───── Data provided ─────
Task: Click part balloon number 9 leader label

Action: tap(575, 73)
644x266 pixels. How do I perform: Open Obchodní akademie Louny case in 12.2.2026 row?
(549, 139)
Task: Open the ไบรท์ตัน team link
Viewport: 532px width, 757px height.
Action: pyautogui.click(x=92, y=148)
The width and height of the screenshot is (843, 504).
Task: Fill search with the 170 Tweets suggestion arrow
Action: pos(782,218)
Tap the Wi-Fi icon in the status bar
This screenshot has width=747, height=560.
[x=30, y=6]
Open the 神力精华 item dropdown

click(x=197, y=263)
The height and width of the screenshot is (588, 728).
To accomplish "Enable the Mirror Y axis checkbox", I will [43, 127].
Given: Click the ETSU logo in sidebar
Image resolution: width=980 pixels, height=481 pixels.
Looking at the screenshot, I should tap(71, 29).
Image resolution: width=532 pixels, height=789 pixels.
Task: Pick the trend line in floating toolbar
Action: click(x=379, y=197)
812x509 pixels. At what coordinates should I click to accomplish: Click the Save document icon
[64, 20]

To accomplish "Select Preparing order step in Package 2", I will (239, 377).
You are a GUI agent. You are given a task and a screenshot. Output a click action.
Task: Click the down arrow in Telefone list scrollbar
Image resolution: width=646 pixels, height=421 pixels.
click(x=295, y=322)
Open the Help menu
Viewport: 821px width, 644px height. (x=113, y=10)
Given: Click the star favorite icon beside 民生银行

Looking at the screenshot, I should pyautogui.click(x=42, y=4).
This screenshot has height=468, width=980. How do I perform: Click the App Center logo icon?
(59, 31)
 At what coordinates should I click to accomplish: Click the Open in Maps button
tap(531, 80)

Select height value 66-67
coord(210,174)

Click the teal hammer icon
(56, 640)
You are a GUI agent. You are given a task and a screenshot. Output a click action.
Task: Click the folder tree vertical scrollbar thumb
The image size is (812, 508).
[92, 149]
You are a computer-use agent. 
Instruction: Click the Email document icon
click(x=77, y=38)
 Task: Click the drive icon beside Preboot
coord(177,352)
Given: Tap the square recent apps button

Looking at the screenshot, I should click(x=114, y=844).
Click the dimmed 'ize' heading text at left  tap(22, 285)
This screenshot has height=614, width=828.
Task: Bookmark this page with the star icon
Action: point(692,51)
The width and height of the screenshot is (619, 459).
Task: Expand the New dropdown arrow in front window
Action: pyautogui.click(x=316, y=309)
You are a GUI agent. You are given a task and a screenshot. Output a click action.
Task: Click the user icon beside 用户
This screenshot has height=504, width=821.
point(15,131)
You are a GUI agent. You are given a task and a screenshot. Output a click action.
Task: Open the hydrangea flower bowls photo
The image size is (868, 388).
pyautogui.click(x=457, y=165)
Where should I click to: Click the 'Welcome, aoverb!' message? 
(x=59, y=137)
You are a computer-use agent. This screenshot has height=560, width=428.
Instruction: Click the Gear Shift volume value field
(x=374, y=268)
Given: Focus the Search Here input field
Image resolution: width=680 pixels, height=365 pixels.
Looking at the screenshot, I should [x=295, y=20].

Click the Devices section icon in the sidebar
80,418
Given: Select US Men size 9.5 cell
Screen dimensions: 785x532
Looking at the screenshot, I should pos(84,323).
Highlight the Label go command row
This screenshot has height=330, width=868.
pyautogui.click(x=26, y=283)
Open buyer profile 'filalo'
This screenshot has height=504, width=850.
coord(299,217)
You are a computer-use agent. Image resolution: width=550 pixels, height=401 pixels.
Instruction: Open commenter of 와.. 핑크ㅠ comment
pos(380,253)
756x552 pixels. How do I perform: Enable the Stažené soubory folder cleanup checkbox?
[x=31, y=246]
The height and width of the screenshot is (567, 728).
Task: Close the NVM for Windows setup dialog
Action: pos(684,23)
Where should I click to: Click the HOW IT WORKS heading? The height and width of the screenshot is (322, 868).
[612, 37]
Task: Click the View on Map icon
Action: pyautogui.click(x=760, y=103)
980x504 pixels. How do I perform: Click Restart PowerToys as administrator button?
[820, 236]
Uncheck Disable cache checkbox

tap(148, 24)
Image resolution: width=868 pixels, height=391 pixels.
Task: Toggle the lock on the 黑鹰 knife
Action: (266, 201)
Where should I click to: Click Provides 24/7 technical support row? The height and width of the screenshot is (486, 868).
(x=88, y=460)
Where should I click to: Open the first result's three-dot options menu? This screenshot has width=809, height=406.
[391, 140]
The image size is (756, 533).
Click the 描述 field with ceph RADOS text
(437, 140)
─────
What you are asked to do
Reproduce the listing above character for character.

Exercise result
Task: Click part balloon number 9 leader label

Action: tap(575, 73)
644x266 pixels. How do I perform: Open Obchodní akademie Louny case in 12.2.2026 row?
(549, 139)
Task: Open the ไบรท์ตัน team link
Viewport: 532px width, 757px height.
Action: pyautogui.click(x=92, y=148)
The width and height of the screenshot is (843, 504).
Task: Fill search with the 170 Tweets suggestion arrow
Action: pos(782,218)
Tap the Wi-Fi icon in the status bar
This screenshot has width=747, height=560.
[x=30, y=6]
Open the 神力精华 item dropdown

click(x=197, y=263)
The height and width of the screenshot is (588, 728).
To accomplish "Enable the Mirror Y axis checkbox", I will [43, 127].
Given: Click the ETSU logo in sidebar
Image resolution: width=980 pixels, height=481 pixels.
Looking at the screenshot, I should tap(71, 29).
Image resolution: width=532 pixels, height=789 pixels.
Task: Pick the trend line in floating toolbar
Action: click(x=379, y=197)
812x509 pixels. At what coordinates should I click to accomplish: Click the Save document icon
[64, 20]

To accomplish "Select Preparing order step in Package 2", I will (239, 377).
You are a GUI agent. You are given a task and a screenshot. Output a click action.
Task: Click the down arrow in Telefone list scrollbar
Image resolution: width=646 pixels, height=421 pixels.
click(x=295, y=322)
Open the Help menu
Viewport: 821px width, 644px height. (x=113, y=10)
Given: Click the star favorite icon beside 民生银行

Looking at the screenshot, I should pyautogui.click(x=42, y=4).
This screenshot has height=468, width=980. How do I perform: Click the App Center logo icon?
(59, 31)
 At what coordinates should I click to accomplish: Click the Open in Maps button
tap(531, 80)

Select height value 66-67
coord(210,174)

Click the teal hammer icon
(56, 640)
You are a GUI agent. You are given a task and a screenshot. Output a click action.
Task: Click the folder tree vertical scrollbar thumb
The image size is (812, 508).
[92, 149]
You are a computer-use agent. 
Instruction: Click the Email document icon
click(x=77, y=38)
 Task: Click the drive icon beside Preboot
coord(177,352)
Given: Tap the square recent apps button

Looking at the screenshot, I should click(x=114, y=844).
Click the dimmed 'ize' heading text at left  tap(22, 285)
This screenshot has height=614, width=828.
Task: Bookmark this page with the star icon
Action: point(692,51)
The width and height of the screenshot is (619, 459).
Task: Expand the New dropdown arrow in front window
Action: pyautogui.click(x=316, y=309)
You are a GUI agent. You are given a task and a screenshot. Output a click action.
Task: Click the user icon beside 用户
This screenshot has height=504, width=821.
point(15,131)
You are a GUI agent. You are given a task and a screenshot. Output a click action.
Task: Open the hydrangea flower bowls photo
The image size is (868, 388).
pyautogui.click(x=457, y=165)
Where should I click to: Click the 'Welcome, aoverb!' message? 
(x=59, y=137)
You are a computer-use agent. This screenshot has height=560, width=428.
Instruction: Click the Gear Shift volume value field
(x=374, y=268)
Given: Focus the Search Here input field
Image resolution: width=680 pixels, height=365 pixels.
Looking at the screenshot, I should [x=295, y=20].

Click the Devices section icon in the sidebar
80,418
Given: Select US Men size 9.5 cell
Screen dimensions: 785x532
Looking at the screenshot, I should pos(84,323).
Highlight the Label go command row
This screenshot has height=330, width=868.
pyautogui.click(x=26, y=283)
Open buyer profile 'filalo'
This screenshot has height=504, width=850.
coord(299,217)
You are a computer-use agent. Image resolution: width=550 pixels, height=401 pixels.
Instruction: Open commenter of 와.. 핑크ㅠ comment
pos(380,253)
756x552 pixels. How do I perform: Enable the Stažené soubory folder cleanup checkbox?
[x=31, y=246]
The height and width of the screenshot is (567, 728).
Task: Close the NVM for Windows setup dialog
Action: pos(684,23)
Where should I click to: Click the HOW IT WORKS heading? The height and width of the screenshot is (322, 868).
[612, 37]
Task: Click the View on Map icon
Action: pyautogui.click(x=760, y=103)
980x504 pixels. How do I perform: Click Restart PowerToys as administrator button?
[820, 236]
Uncheck Disable cache checkbox

tap(148, 24)
Image resolution: width=868 pixels, height=391 pixels.
Task: Toggle the lock on the 黑鹰 knife
Action: (266, 201)
Where should I click to: Click Provides 24/7 technical support row? The height and width of the screenshot is (486, 868).
(x=88, y=460)
Where should I click to: Open the first result's three-dot options menu? This screenshot has width=809, height=406.
[391, 140]
The image size is (756, 533).
Click the 描述 field with ceph RADOS text
(437, 140)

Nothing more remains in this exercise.